48.      Para que o direito de audição não seja privado do seu efeito útil (21), a opinião da vítima deve poder ser tida em conta na fixação da pena. O Tribunal de Justiça fez referência ao conteúdo do artigo 2.°, n.° 1, ao interpretar o artigo 3.° (22) Nos termos daquele artigo, os Estados‑Membros asseguram às vítimas um papel real e adequado na sua ordem jurídica penal. O cumprimento desta exigência implica que o órgão jurisdicional deve examinar as declarações da vítima e que estas possam influenciar a decisão que o mesmo venha a proferir. Com efeito, a vítima não desempenharia um papel efectivo no processo se a sua opinião não devesse ser tida em conta.

49.      No entanto, não pode resultar do direito de audição – como, entre outros, o Governo austríaco acertadamente realça – que a aplicação da pena fique ao dispor da vítima. A questão da determinação da pena exige antes uma ponderação complexa, que deve ter em conta diversos aspectos, pelo que essa determinação não se pode basear apenas na vontade da vítima.
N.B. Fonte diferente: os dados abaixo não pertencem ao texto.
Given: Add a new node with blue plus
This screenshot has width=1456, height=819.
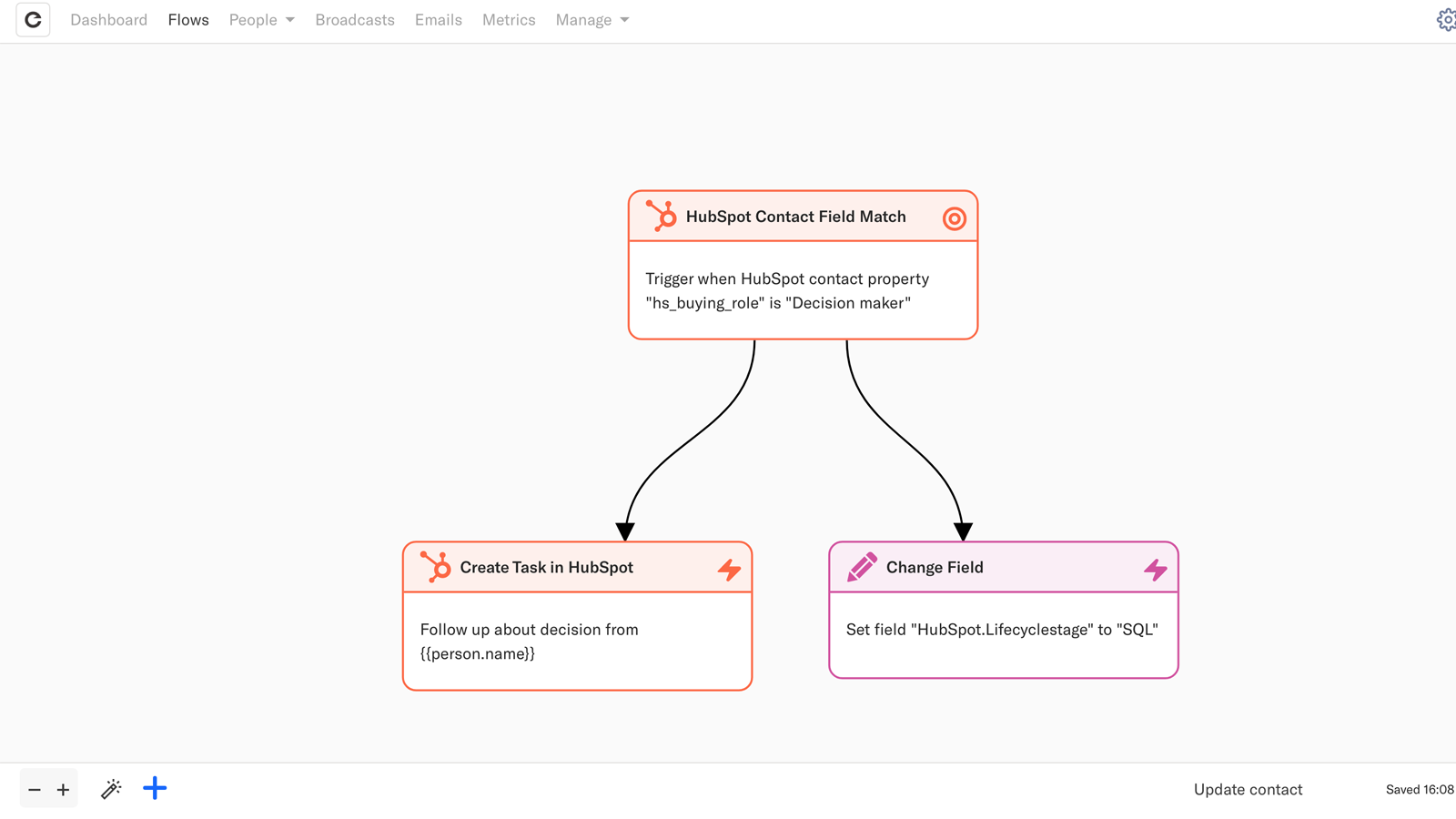Looking at the screenshot, I should pyautogui.click(x=155, y=788).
Por este motivo, o tribunal competente não está vinculado pela apreciação da vítima. Outro argumento contra a atribuição de carácter vinculativo à vontade da vítima, invocado acertadamente pelo Governo sueco, consiste no facto de, nesse caso, existir o perigo de a vítima ser pressionada pelo autor para solicitar ao tribunal uma pena leve.

50.      Como irei expor na resposta à terceira e à quarta questões, a efectividade deste direito de audição não se opõe a uma pena mínima prevista pelo direito nacional. A possibilidade de tomada em conta da opinião da vítima, exigida pelo artigo 3.° da decisão‑quadro, só deve existir dentro dos limites das penas previstas pelo direito nacional.

b)      Conclusão intermédia

51.      Por conseguinte, há que reter, como conclusão intermédia, que o artigo 3.°, n.° 1, obriga os Estados‑Membros a conceder à vítima a possibilidade de manifestar a sua opinião sobre a aplicação de uma proibição de aproximação ao autor, com quem a vítima mantém uma relação familiar ou intensamente afectiva. Também deve existir a possibilidade de o órgão jurisdicional tomar em conta a opinião da vítima na sua decisão. No entanto, isto só é válido dentro dos limites das penas previstas pelo direito nacional. Há, contudo, que precisar que isto não significa que o órgão jurisdicional tenha de seguir a vontade da vítima. Na determinação da pena, não está vinculado pela opinião expressa pela vítima a este respeito.

4.      Terceira e quarta questões prejudiciais

52.      Com estas duas questões, o órgão jurisdicional de reenvio pretende, no essencial, saber se a decisão‑quadro se opõe a que deva ser imperativamente aplicada uma proibição de aproximação em todos os casos de violência domestica, sem a ponderação das circunstâncias do caso concreto e mesmo contra a vontade da vítima.

53.      Na sequência da anterior interpretação do artigo 3.°, examinarei em primeiro lugar o direito de audição.

a)      Artigo 3.° da decisão‑quadro

54.      No que se refere ao direito de audição examinado no âmbito das duas primeiras questões, poder‑se‑ia argumentar que o direito de audição só é efectivo quando a audição da vítima possa levar, em alguns casos, a que não seja imposta nenhuma proibição de aproximação. Segundo as indicações do órgão jurisdicional de reenvio, nos casos em que o autor seja condenado numa pena de prisão, a proibição de aproximação terá uma duração superior em, pelo menos um ano, à duração da pena de prisão, e, nos restantes casos, uma duração mínima de seis meses. A pedido do Tribunal de Justiça, o Governo espanhol explicou além disso na audiência que, em determinados casos, a duração mínima da proibição de aproximação pode ser reduzida para um mês.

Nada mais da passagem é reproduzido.